If you want to cut to the chase, you can simply print out all proto result details using the following script:
Running Queries with Node Names¶
In order to run queries, you will need to know the particular node names of the
elements you would like to explore. Nodes of the Agatha network can be explored
by looking at the set of node
entities in the graph database. You can explore
these in sqlite3
with the following syntax:
sqlite3 .../graph.sqlite3 \
'select node from graph where node like "%<query term>%" limit 10'
Here’s an actual example:
sqlite3 graph.sqlite3 'select node from graph where node like "%dimentia%" limit 10'
> e:amyotrophic_lateral_sclerosis/parkinsonism_dimentia_complex
> e:dimentia_complex
> e:hiv-associated_dimentia
> e:mild_dimentia
> e:three-dimentianl_(_3d_)
> l:adj:three-dimentianl
> l:noun:dimentia
Note that node names follow particular patterns. All valid node names start with
a leading “type” character. These are specified in
agatha/util/entity_types.py
. Here are the existing entity types at the time of
writing:
ENTITY_TYPE="e"
EMMA_TYPE="l"
MESH_TERM_TYPE="m"
UMLS_TERM_TYPE="m"
NGRAM_TYPE="n"
PREDICATE_TYPE="p"
SENTENCE_TYPE="s"
Configuration¶
Just like the Agatha network construction process, the query process also needs many parameters that are specified either through command-line arguments, or through a configuration script. We recommend creating a configuration for the typical query case, omitting only the query term parameters. This way you can have the simplest query interface when running these topic-model queries yourself.

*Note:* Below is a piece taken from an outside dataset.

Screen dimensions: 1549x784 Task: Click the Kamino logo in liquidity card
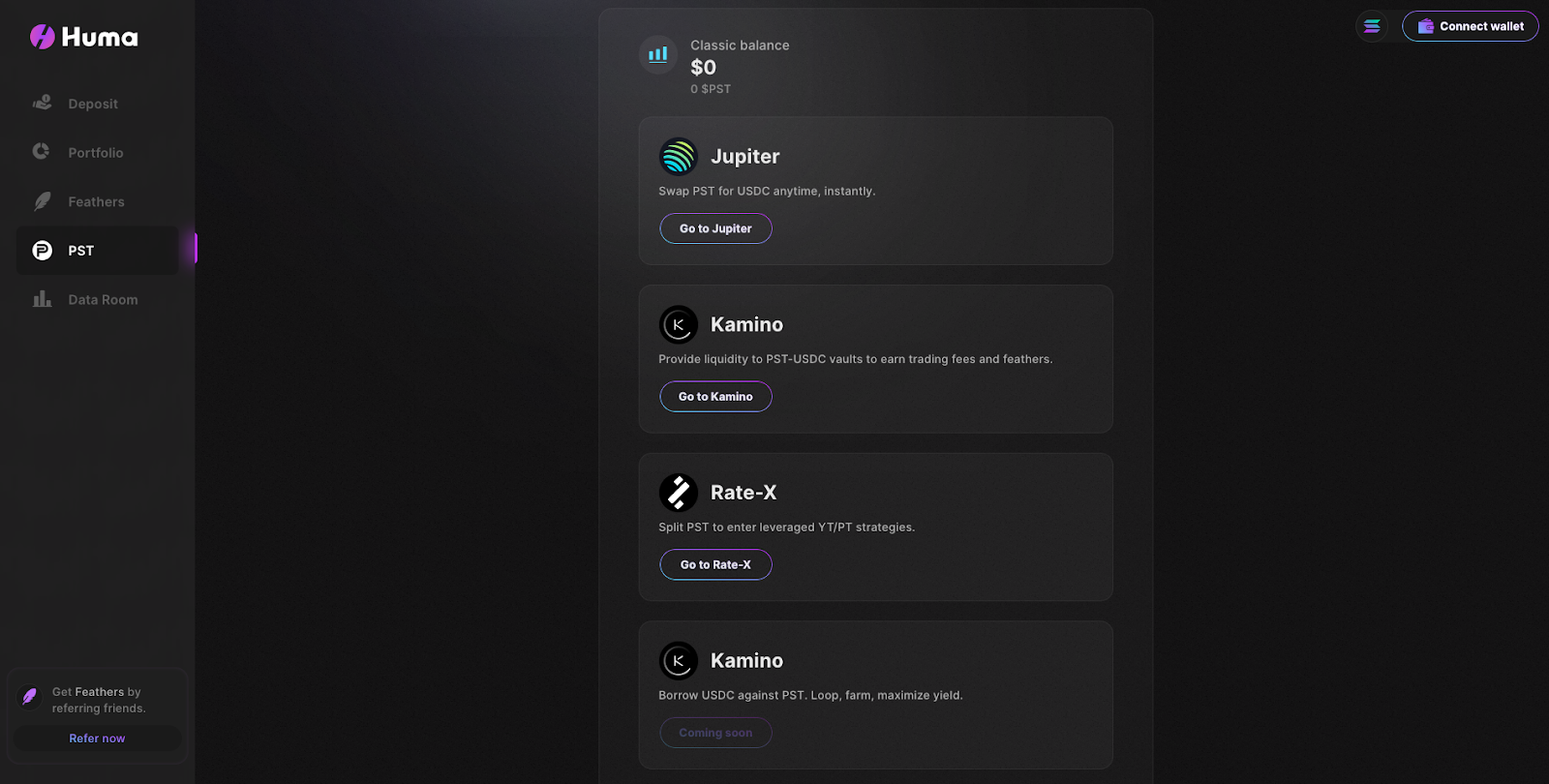678,324
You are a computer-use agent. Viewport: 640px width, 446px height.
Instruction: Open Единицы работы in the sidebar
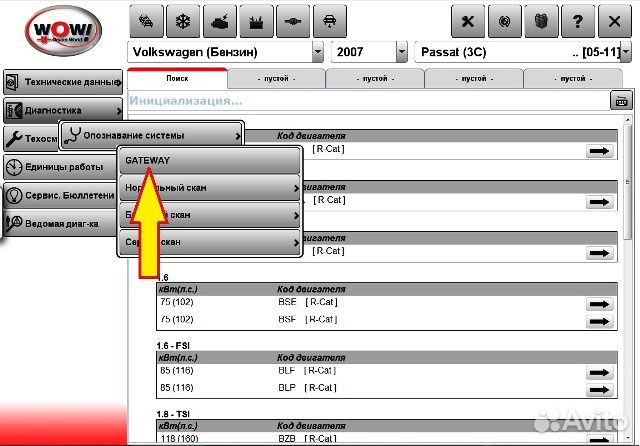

Look into agatha/config/topic_query_config.proto
to get more details on the
TopicQueryConfig
specification. Here is a fuller example of a configuration
that we actually use on Palmetto.
# TopicQueryConfig
# source: Omitted
# target: Omitted
# result_path: Omitted
graph_db: "/zfs/safrolab/users/jsybran/agatha/data/releases/2020/graph.sqlite3"
bow_db: "/zfs/safrolab/users/jsybran/agatha/data/releases/2020/sentences.sqlite3"
topic_model {
num_topics: 20
min_support_count: 2
truncate_size: 250
}
# Advanced
max_sentences_per_path_elem: 2000
max_degree: 1000